How to Use SharePoint Groups
SharePoint uses groups to manage the process of granting someone access to the content in a site. Each SharePoint group maps to a set of permissions that define the tasks that a user can perform.
Most users fall into one of SharePoint’s three default groups:
Site Visitors: Grants read-only access to the site and allows users to create alerts. Users who need read access to a site but don’t need to contribute content are visitors.
Site Members: Confers the Contribute permission level for users, which allows them to add, edit, and modify items and browse sites. Most end users fall into this category for a site.
Site Owners: Grants full control.
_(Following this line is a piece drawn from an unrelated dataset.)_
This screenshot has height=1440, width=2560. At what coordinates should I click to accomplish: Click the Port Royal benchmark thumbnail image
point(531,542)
A site owner may or may not use the site on a regular basis, but the site owner can delegate administrative and design tasks to others. Also, a site owner may or may not be a technical person.
Access to your site and its content is managed through group membership. Adding and removing users from SharePoint groups is the most efficient way of granting and revoking permissions.
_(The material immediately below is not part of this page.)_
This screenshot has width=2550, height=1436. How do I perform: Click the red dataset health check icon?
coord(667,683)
A top-level site has a single set of Site Visitors, Site Members, and Site Owners. The actual names of the groups are determined by the name of the site. For example, if your site is named Sales, SharePoint calls your groups Sales Visitors, Sales Members, and Sales Owners.
These three groups are created and named when the top-level site is created. All the apps and subsites that are created below the top-level site use these groups and have the same set of people inside the groups. By default, all the content and subsites in your top-level site have the same permissions, dubbed permissions inheritance.